Which brings me wandering eventually to my latest fix... Howling Monkey Energising Cola... the bevvy with the creepiest and least informative promotional site i have ever viewed. The flavor is close to bog-standard cola, with some slightly odd side notes, i have been getting this stuff in 6 packs of 16 oz cans for $3.60 with about the same boot to the head factor as the more common Red Bull, Monster etc...

And i have never seen this stuff anywhere else!

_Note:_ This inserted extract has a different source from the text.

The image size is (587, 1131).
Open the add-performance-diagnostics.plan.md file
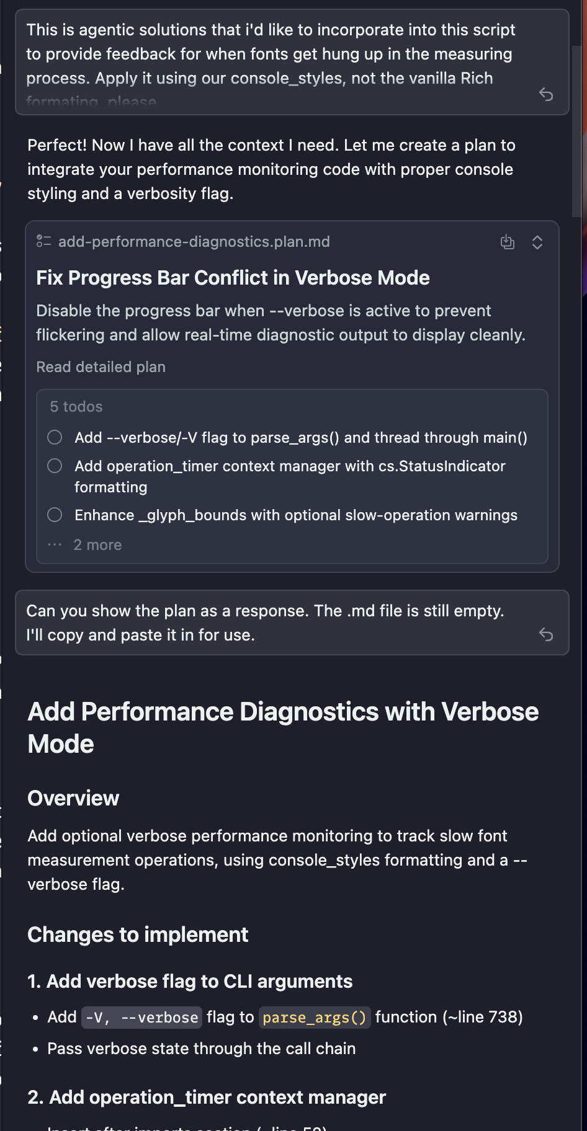(194, 242)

I love this stuff, but apparently the same marketing geniuses who screwed the pooch with their entertaining but non informative web site were in charge of distribution of this speedy ambrosia.

And that sucks, because the biggest problem with Big Lots is that all too often, once a product is gone, it's gone. **sigh** And then i will have to find another way to feed my monkey.

2 comments:

  1. Well, you could always head over to a university drug store or truck stop and get copious amounts of no doze and take as needed to beat that monkey into submission.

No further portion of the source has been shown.